Menulis adalah rileksasi. Menulis adalah kontemplasi. Menulis adalah penyembuhan rohani. Seperti itu kiranya. Rutinitas padat, ala ibu kota, dengan segala lalu lalang yang serba cepat namun menanggalkan kepedulian. Tentu, tidak akan baik jika berkutat dengan kekakuan maka menulis adalah penggendapan rasa. Saya menulis apapun. Namun ada tanya ketika saya menulis puisi. Apakah saya menulis puisi? Apakah yang saya tulis itu puisi? Apa itu puisi? Jika memang puisi itu karya sastra, lalu apakah saya menulis sastra?
Pemahaman saya tidak mendalam terkait pertanyaan-pertanyaan tersebut.
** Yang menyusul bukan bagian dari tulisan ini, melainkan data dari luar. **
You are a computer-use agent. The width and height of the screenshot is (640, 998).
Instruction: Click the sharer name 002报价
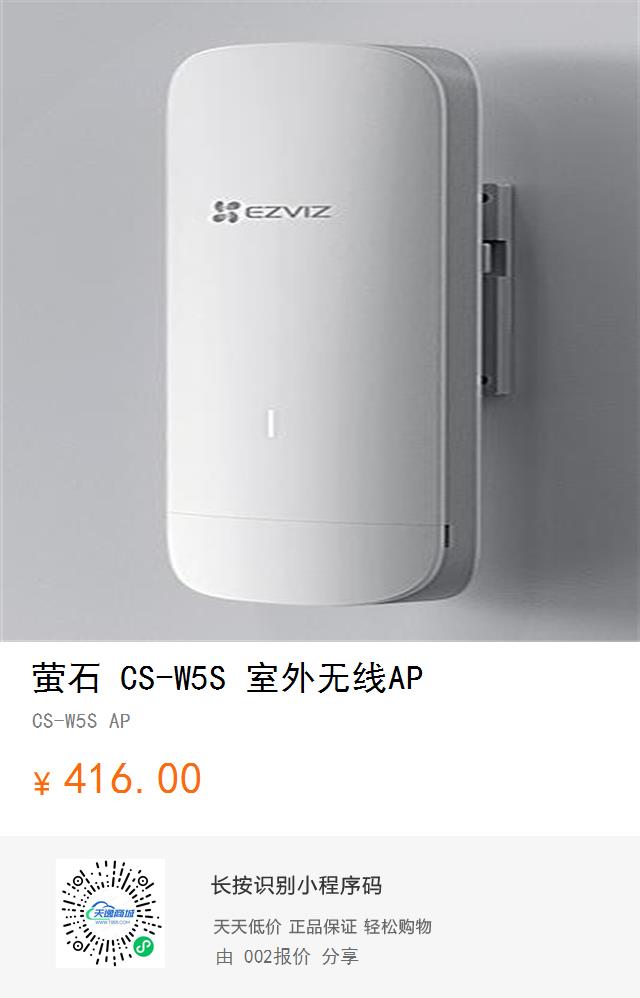[x=277, y=957]
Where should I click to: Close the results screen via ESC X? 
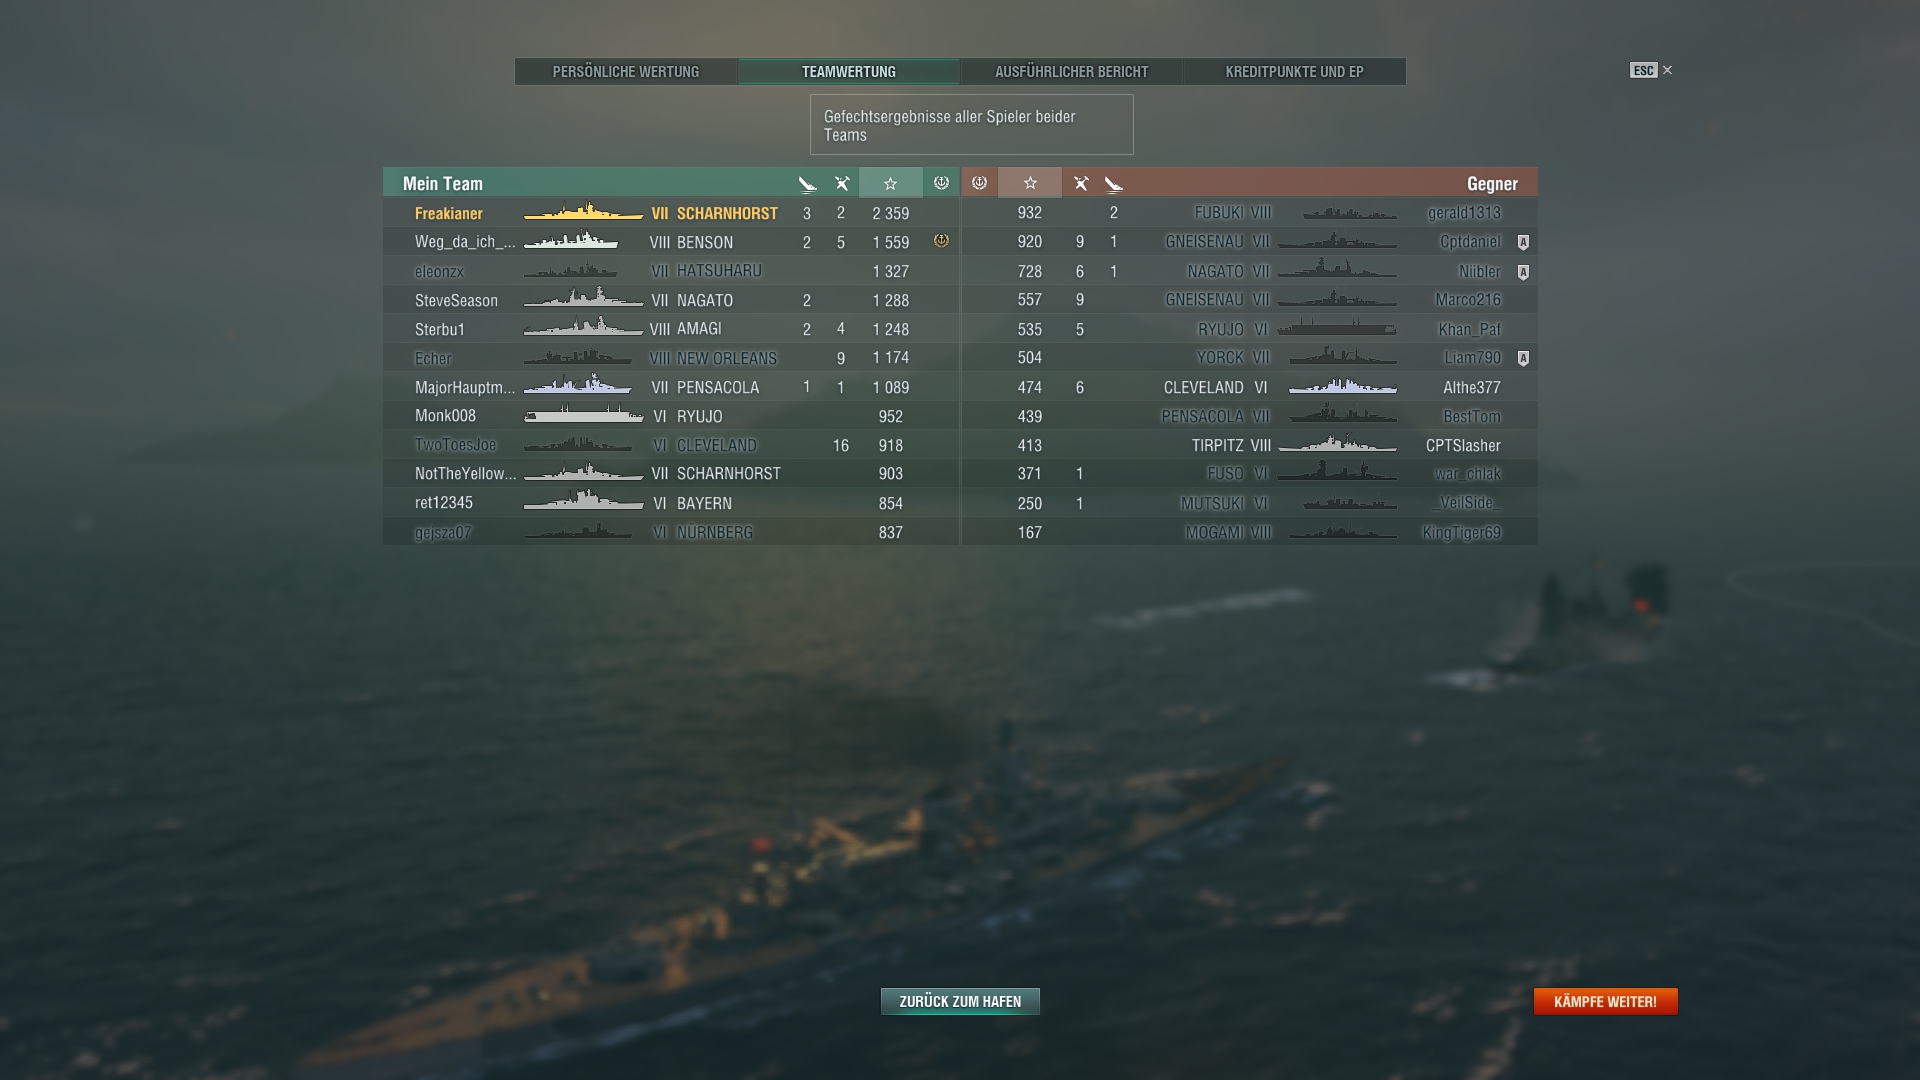tap(1651, 70)
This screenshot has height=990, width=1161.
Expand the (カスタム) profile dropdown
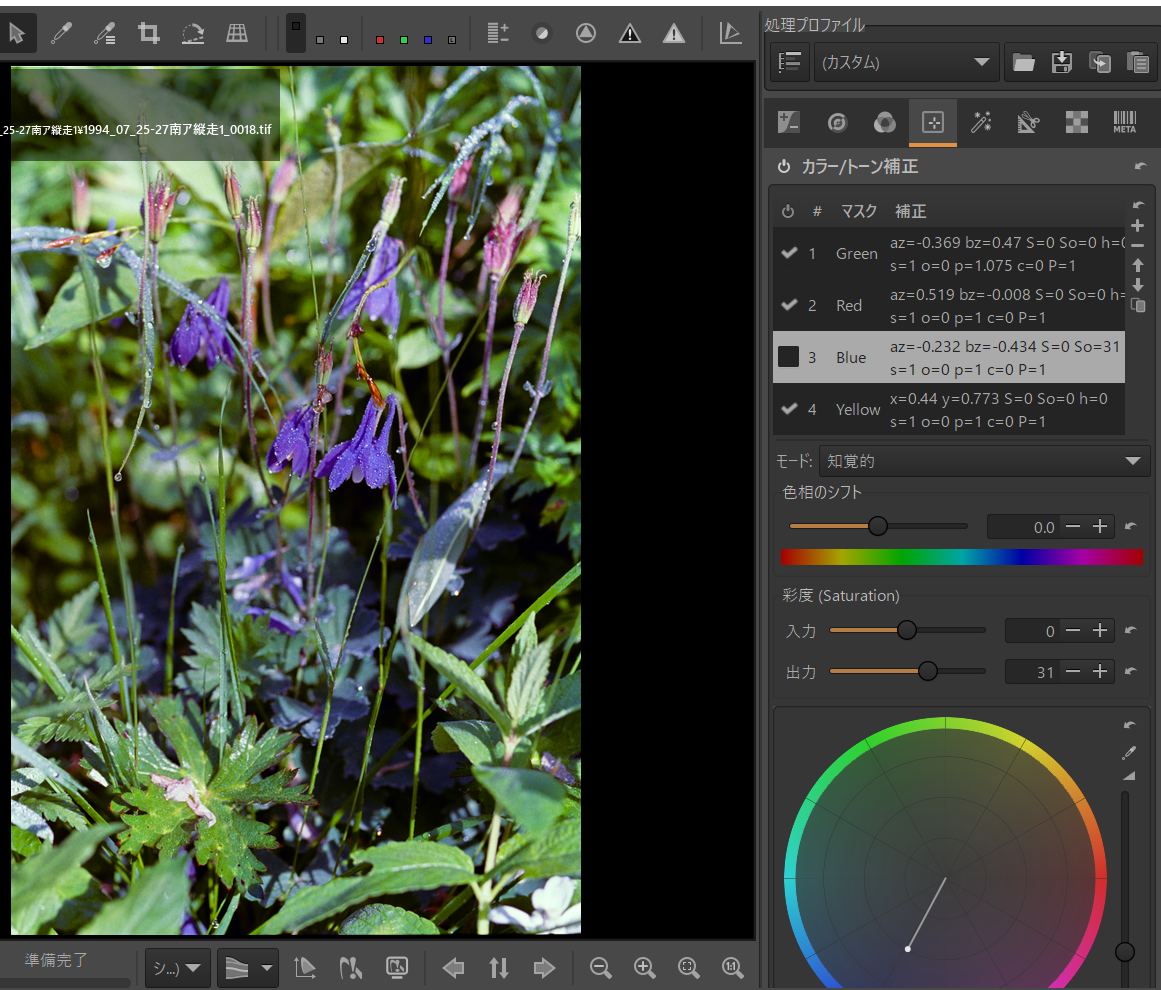tap(906, 62)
Literatur tidak memuaskan pertanyaan saya. Apa yang saya baca berdasarkan pengalaman spiritual si pendefinisinya. Saya ingin mencari sendiri spiritualitas dalam puisi itu, tentu dengan pemahaman dari mereka yang bisa dikatakan ahli.
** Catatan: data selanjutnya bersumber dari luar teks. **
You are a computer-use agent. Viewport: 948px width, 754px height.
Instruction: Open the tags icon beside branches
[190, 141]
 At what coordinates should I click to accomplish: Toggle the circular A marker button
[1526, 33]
Kemudian, apa karya sastra itu? Semacam kata-kata yang tidak biasa yang diberikan pakem-pakem  tertentu sehingga sahih dikatakan sastra?
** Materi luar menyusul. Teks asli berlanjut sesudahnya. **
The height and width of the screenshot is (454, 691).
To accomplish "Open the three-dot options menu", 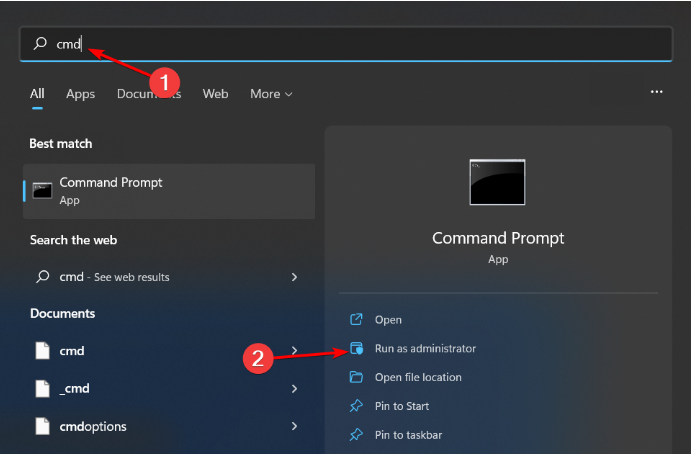I will point(657,92).
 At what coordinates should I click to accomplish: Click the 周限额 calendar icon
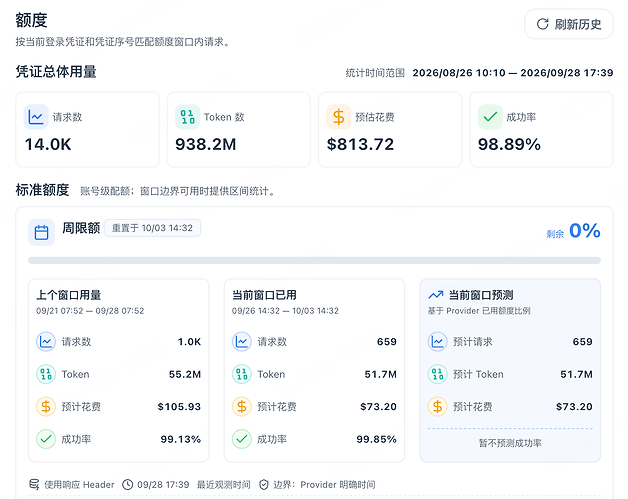41,232
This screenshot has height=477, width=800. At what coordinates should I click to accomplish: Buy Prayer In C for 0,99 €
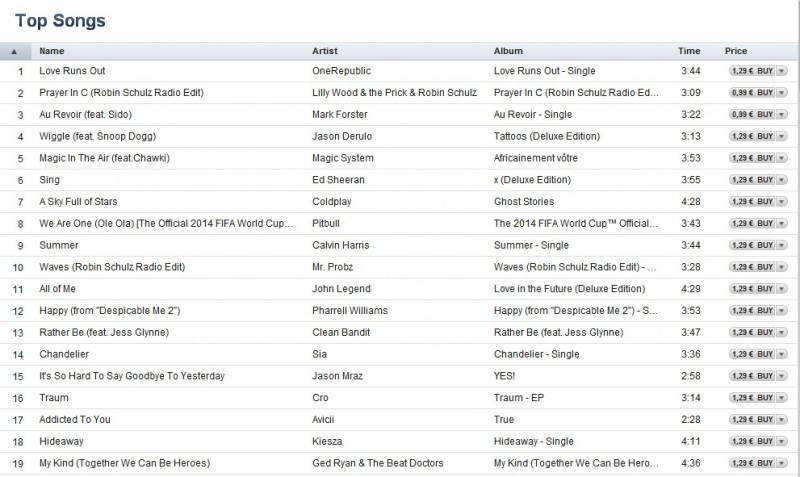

Di titik pertemuan yang liyan, pertanyaan itu sepertinya tak perlu dijadikan terang. Biarkan terus bertanya. Sampai saat ini, pemahaman karya sastra bagi saya adalah taburan bahasa yang didalamnya membentuk keindahan, seperti bintang di malam hari, jika satu bintang tentu tak akan indah. Namun jika bertaburan, akan lain definisinya.